Dataset records:
◇ ◇ ◇ ◇ ◇
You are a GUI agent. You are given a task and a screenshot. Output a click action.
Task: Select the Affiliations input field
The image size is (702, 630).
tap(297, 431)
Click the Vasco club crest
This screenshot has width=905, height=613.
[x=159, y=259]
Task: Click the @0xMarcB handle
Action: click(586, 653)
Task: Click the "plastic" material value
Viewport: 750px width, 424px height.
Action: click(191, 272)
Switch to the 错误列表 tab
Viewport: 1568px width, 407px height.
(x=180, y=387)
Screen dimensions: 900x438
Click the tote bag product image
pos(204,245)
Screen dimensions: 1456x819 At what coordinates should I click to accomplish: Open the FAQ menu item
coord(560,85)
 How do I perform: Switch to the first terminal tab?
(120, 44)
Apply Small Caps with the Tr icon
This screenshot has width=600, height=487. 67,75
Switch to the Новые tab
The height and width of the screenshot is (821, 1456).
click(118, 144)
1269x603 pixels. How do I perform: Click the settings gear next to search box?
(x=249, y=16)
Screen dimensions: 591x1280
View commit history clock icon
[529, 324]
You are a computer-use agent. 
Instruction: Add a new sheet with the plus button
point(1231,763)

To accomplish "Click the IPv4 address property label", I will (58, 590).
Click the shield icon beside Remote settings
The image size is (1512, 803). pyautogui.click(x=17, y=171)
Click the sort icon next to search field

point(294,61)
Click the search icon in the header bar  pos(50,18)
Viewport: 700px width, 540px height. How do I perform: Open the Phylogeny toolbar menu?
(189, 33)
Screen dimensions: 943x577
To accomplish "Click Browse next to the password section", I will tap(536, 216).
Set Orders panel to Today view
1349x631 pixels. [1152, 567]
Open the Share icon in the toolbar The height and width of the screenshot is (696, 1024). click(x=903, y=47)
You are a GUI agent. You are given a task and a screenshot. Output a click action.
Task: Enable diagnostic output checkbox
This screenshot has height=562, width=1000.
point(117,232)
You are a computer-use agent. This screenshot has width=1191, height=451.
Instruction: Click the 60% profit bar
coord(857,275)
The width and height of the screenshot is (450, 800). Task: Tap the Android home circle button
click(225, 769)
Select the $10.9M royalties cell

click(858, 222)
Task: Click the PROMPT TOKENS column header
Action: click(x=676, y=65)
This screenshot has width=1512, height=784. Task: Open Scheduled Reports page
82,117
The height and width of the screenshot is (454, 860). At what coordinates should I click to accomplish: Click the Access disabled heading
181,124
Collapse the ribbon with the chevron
◇ ◇ ◇ ◇ ◇
All lines with the word "will" must be located in the data and copied.

To accomplish "Click the IPv4 address property label", I will (58, 590).
To accomplish "Click Browse next to the password section", I will tap(536, 216).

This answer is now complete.